TASK LIST:
#1 Using the plant genome databases text, explain why minisatellites and satellites make up a larger share of the papaya genome than microsatellites, even though microsatellites are more numerous.
#2 Decide whether each statement agrees with the plant genome databases text. Answer yes or no, and quote the words from the text that decide it.
(a) Retrotransposons account for 40% of the papaya genome.
(b) Tandem repeats are the most abundant repetitive sequences in the papaya genome.
(c) Papaya-DB links to the Plant Genome Duplication Database for whole-genome alignments.
#3 Answer these questions from the plant genome databases text.
(a) How many plant genomes does the Plants Tandem Repeats Database cover?
(b) What is papaya the first plant to have largely sequenced?
(c) Which retrotransposon is the most prevalent in the papaya genome?

SOURCE TEXT:
################

Software and DBs
Plants Tandem Repeats Database
A database of tandem repeats in eight plant genomes: the green alga Chlamydomonas reinhardtii, the moss Physcomitrella patens, the monocots rice and sorghum, and the dicots Arabidopsis thaliana, poplar, grapevine, and papaya (Navajas-Pérez & Paterson, 2009, Nagarajan et al., 2008).
Papaya Genomic Resources Online
Papaya, Carica papaya L., has the first plant sex-determining region to be largely sequenced. This achievement together with the recent completion of the whole-genome sequence (WGS), will contribute to better understanding of papaya genome structure and organization. Papaya-DB stores, organizes and makes easily available papaya physical and genetic maps, shotgun WGS and EST sequences, and sex-determining region data to users, as well as providing an external link to the Plant Genome Duplication Database (PGDD) for whole-genome alignments with other plant species. We believe these resources will benefit the scientific community by contributing to answering important questions regarding plant-genome and sex-chromosome origin and evolution (Ming et al., 2008). Includes:
Papaya Repeat Database
Papaya (Carica papaya L.) is an important fruit crop cultivated in tropical and subtropical regions worldwide. A first draft of its genome sequence has been recently released. Together with Arabidopsis, rice, poplar, grapevine and other genomes in the pipeline, it represents a good opportunity to gain insight into the organization of plant genomes. Here we report a detailed analysis of repetitive elements in the papaya genome, including transposable elements (TEs), tandemly-arrayed sequences, and high copy number genes. These repetitive sequences account for ~56% of the papaya genome with TEs being the most abundant at 52%, tandem repeats at 1.3% and high copy number genes at 3%. Most common types of TEs are represented in the papaya genome with retrotransposons being the dominant class, accounting for 40% of the genome. The most prevalent retrotransposons are Ty3-gypsy (27.8%) and Ty1-copia (5.5%). Among the tandem repeats, microsatellites are the most abundant in number, but represent only 0.19% of the genome. Minisatellites and satellites are less abundant, but represent 0.68% and 0.43% of the genome, respectively, due to greater repeat length. Despite an overall smaller gene repertoire in papaya than many other angiosperms, a significant fraction of genes (>2%) are present in large gene families with copy number greater than 20. This repeat database clarified a major part of the papaya genome organization and partly explained the lower gene repertoire in papaya than in Arabidopsis (Nagarajan et al., 2008).

################

[Recorded data]

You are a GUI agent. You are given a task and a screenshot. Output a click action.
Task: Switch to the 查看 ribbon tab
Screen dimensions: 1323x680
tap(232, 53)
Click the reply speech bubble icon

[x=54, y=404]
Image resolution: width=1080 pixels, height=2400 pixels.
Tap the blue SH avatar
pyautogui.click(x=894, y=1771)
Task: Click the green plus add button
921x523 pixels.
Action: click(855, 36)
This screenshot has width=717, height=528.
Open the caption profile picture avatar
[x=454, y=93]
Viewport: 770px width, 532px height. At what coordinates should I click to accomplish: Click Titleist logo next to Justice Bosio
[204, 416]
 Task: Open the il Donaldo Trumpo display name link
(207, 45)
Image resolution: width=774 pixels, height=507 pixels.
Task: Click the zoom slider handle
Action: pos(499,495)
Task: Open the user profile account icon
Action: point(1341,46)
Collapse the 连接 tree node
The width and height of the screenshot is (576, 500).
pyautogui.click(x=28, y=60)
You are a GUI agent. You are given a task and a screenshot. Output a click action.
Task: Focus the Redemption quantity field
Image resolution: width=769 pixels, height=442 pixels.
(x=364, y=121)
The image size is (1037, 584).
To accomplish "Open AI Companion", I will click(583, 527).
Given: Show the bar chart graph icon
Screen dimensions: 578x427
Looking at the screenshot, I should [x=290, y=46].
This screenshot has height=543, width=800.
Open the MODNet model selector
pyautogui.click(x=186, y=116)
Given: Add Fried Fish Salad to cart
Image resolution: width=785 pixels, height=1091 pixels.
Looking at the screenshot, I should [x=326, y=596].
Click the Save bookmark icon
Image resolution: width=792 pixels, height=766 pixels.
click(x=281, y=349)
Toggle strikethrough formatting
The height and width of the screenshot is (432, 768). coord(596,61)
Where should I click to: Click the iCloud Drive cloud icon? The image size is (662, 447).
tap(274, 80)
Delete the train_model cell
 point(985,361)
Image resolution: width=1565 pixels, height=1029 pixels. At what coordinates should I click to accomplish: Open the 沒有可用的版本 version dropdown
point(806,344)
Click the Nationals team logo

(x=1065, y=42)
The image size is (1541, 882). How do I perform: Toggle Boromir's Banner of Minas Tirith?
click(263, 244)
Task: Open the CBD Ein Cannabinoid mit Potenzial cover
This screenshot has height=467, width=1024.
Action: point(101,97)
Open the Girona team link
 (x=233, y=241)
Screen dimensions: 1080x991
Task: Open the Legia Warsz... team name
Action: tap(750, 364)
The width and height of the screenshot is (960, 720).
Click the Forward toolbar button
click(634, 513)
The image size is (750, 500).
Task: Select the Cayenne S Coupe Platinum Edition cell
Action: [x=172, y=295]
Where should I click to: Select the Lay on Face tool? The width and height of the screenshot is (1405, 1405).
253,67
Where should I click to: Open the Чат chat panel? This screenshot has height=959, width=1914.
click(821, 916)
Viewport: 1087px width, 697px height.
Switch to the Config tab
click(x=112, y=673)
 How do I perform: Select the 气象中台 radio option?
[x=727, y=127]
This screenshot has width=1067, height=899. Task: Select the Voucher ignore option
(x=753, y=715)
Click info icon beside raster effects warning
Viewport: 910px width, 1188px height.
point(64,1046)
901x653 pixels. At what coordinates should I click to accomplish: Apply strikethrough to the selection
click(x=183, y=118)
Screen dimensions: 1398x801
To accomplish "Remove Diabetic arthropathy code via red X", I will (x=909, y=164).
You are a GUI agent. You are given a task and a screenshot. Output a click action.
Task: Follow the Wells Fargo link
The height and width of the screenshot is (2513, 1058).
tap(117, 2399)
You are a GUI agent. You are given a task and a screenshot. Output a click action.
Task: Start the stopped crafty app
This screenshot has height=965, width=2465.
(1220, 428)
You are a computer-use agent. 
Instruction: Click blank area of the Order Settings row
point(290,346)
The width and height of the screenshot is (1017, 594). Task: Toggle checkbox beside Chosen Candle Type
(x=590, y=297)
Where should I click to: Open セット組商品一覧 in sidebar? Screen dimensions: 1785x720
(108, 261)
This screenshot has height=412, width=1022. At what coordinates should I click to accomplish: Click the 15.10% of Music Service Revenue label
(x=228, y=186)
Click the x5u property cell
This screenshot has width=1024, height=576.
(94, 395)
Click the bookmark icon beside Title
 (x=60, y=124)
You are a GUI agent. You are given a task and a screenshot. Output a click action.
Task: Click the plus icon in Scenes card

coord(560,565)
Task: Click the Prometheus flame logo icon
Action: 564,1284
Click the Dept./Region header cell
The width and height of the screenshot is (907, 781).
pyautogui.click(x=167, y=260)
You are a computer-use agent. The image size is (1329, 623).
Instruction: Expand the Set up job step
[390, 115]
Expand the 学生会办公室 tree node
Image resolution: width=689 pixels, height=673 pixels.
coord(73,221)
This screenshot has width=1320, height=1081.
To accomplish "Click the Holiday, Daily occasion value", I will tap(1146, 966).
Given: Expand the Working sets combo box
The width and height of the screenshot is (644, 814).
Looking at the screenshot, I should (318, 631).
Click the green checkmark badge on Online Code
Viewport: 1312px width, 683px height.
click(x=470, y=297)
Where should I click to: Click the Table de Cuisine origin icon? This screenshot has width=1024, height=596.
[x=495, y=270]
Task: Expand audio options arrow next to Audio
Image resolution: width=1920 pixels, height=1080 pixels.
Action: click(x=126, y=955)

################

SOLUTIONS TO THE EXERCISE:
#1 Minisatellites and satellites are fewer in number, but their repeats are longer. This lets them cover 0.68% and 0.43% of the genome. Microsatellites, though the most abundant in number, cover only 0.19%.

#2
(a) Yes: "retrotransposons being the dominant class, accounting for 40% of the genome"
(b) No: "TEs being the most abundant at 52%, tandem repeats at 1.3%"
(c) Yes: "providing an external link to the Plant Genome Duplication Database (PGDD) for whole-genome alignments with other plant species"

#3
(a) Eight.
(b) A sex-determining region.
(c) Ty3-gypsy, at 27.8%.